The northeast Travel Guide

The remote northeast of Laos was, until recently, difficult to reach, due to mountainous terrain and poor roads, which largely kept it isolated from tourism. Despite great improvements to the infrastructure – it’s now possible to reach Sam Neua in less than a day from Luang Prabang, with no change of bus – the region remains one of the least-visited parts of the country due, partly, to being short on typical tourist sights, and because it doesn’t fit too neatly with the typical north–south itinerary. However, there’s a real frontier friendliness among the inhabitants, who come from more than two dozen ethnic groups, and it’s a great area (especially north of Phonsavan) in which to feel as though you’re getting off the beaten track. In addition, history, both ancient and modern, feels particularly tangible in the area.

Topographically diverse, the northeast region extends from the towering peaks that border the Vientiane Plain, across the Xieng Khuang Plateau, over the jagged backbone of the Annamite Mountains, and into the watershed of the Nam Xam River, which flows into Vietnam. The area encompasses Hua Phan and Xieng Khuang provinces, and part of northern Luang Prabang province. Historically, this swath of Laos was the domain of two independent principalities – the Tai federation of Sipsong Chao Tai in Hua Phan and the Phuan Kingdom of Xieng Khuang. Sandwiched between expansive empires to the west and east, both entities struggled to maintain their sovereignty until the late nineteenth century, when the French finally folded most of their territory into unified Laos.

The kings of the defunct royal house of Xieng Khuang came from the same family tree as those of Luang Prabang, both kingdoms claiming descent from Khoun Borom, the celebrated first ancestor of numerous Tai–Lao legends. Yet, unlike in Luang Prabang, few physical traces of Xieng Khuang’s splendour survive. In the place of the distinctive Xieng Khuang-style temples are bomb craters doubling as fishing holes and houses erected on piles crafted from bomb casings – reminders that this was one of the most heavily bombed pieces of real estate in the world, and a testimony to the rugged perseverance of the Phuan, Black Tai, Hmong and Khmu peoples who inhabit the province. Much of the bombing was directed at the strategic Plain of Jars, which takes its name from the fields of ancient, giant funerary urns that are the northeast’s main tourist draw. For most visitors a trip to the region means little more than a flying visit to Xieng Khuang’s provincial capital Phonsavan to see the Jar sites, sometimes coupled with a quick side trip to nearby Muang Khoun, the former royal seat of Xieng Khuang, where a handful of ruins whisper of the kingdom’s vanished glory.

******************************

→ **INSTRUCTIONS**
(1) Name every ethnic group that the northeast Laos travel guide names as inhabiting Xieng Khuang province.
(2) State whether each statement agrees with the northeast Laos travel guide, answering yes or no and quoting the deciding words.
(a) Sam Neua can now be reached from Luang Prabang in under a day without changing buses.
(b) Many physical traces of Xieng Khuang's splendour survive.
(c) The Nam Xam River flows into Thailand.
(3) Write a continuation of the northeast Laos travel guide, starting after its final sentence.

→ **INFORMATION SUPPLIED**
******************************

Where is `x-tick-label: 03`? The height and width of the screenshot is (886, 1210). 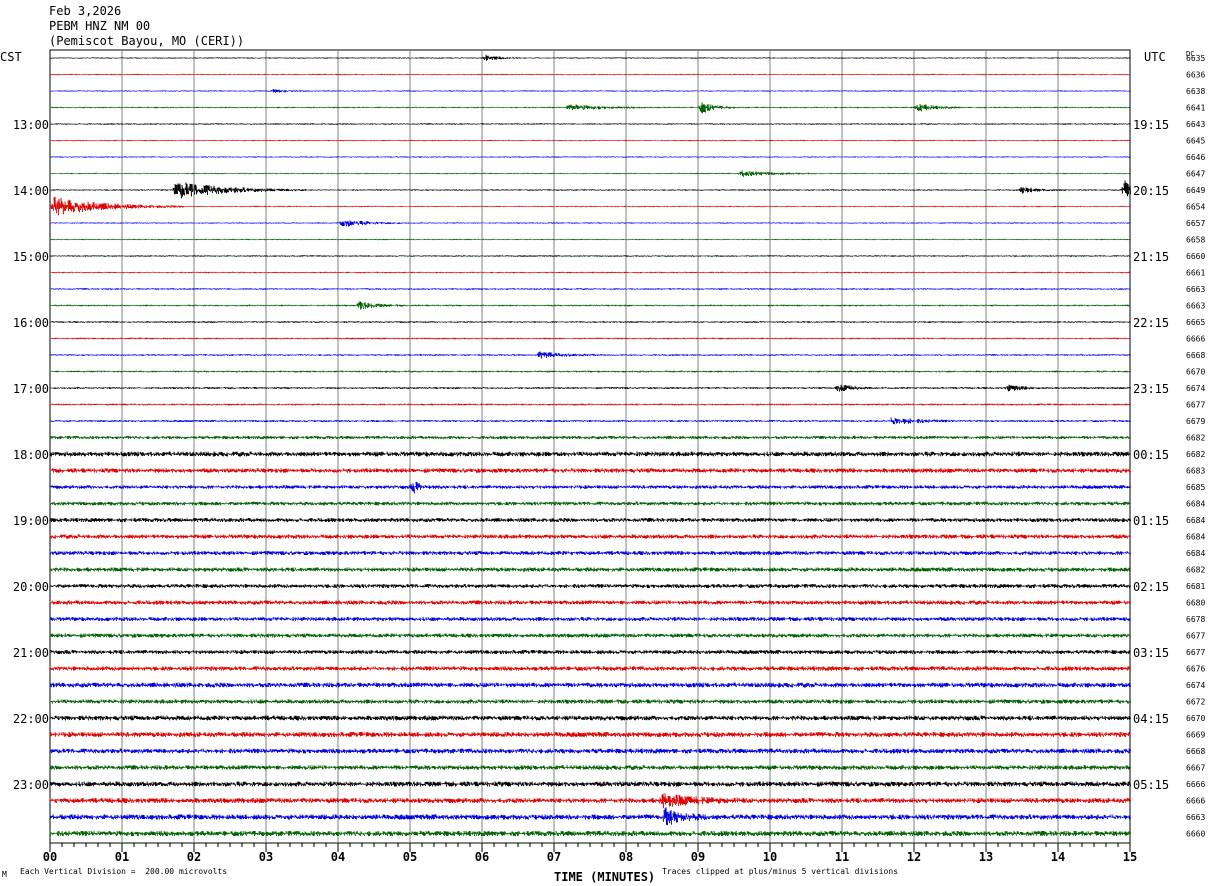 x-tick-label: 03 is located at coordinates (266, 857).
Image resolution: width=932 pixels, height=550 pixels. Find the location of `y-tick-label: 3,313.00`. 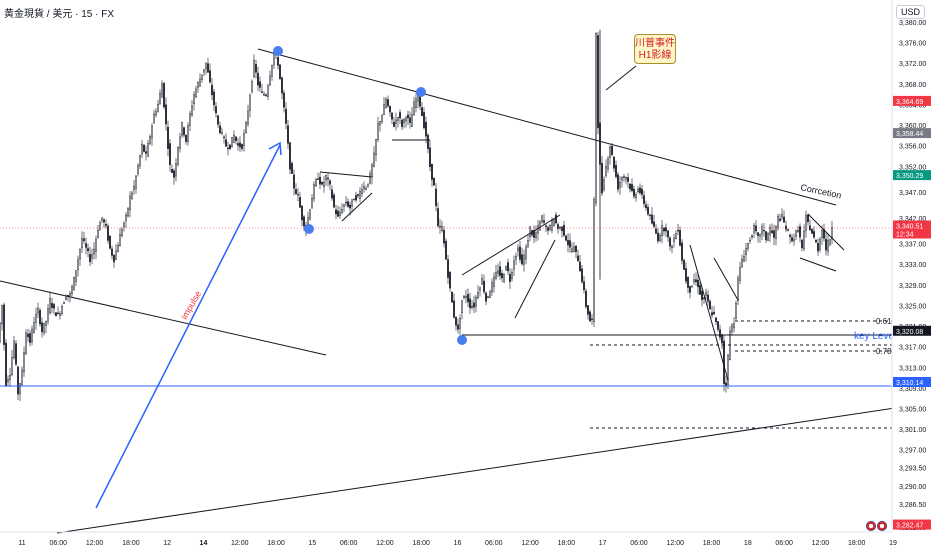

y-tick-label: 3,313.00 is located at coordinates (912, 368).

******************************

→ **PER-TASK ANSWERS**
(1) Phuan, Black Tai, Hmong, Khmu

(2)
(a) Yes: "it’s now possible to reach Sam Neua in less than a day from Luang Prabang, with no change of bus"
(b) No: "few physical traces of Xieng Khuang’s splendour survive"
(c) No: "the Nam Xam River, which flows into Vietnam"

(3)
It’s remarkable that even with greatly improved roads, few travellers make the journey to Hua Phan, an impenetrable sea of rugged green mountaintops lost in mist and shallow valleys, far from the Mekong River and the traditional centres of lowland Lao life. The only provincial centre in Laos east of the Annamites is Hua Phan’s capital Sam Neua, a frontier town closer to Hanoi than Vientiane, a proximity that lends it a distinctly Vietnamese flavour. This lightly populated region is home to more than twenty ethnic groups, most of them Tai, including the Black, Red and White Tai, all of whom share a distinctly Hua Phan character – a fortitude shaped by the remote mountainous terrain and by years spent living in the heart of the Pathet Lao’s liberated zone. After the Pathet Lao rose to power in 1975, the communists further exploited Hua Phan’s isolation by transforming their liberated zone into a massive prison camp. Thousands of former Royal Lao soldiers were interred in the province’s notorious re-education camps. Hua Phan’s wartime history has been etched into the land at Vieng Xai, a short ride from Sam Neua. Dozens of caves hidden in the sawtoothed limestone karsts of Vieng Xai served as the headquarters for the Pathet Lao during their Thirty Year Struggle.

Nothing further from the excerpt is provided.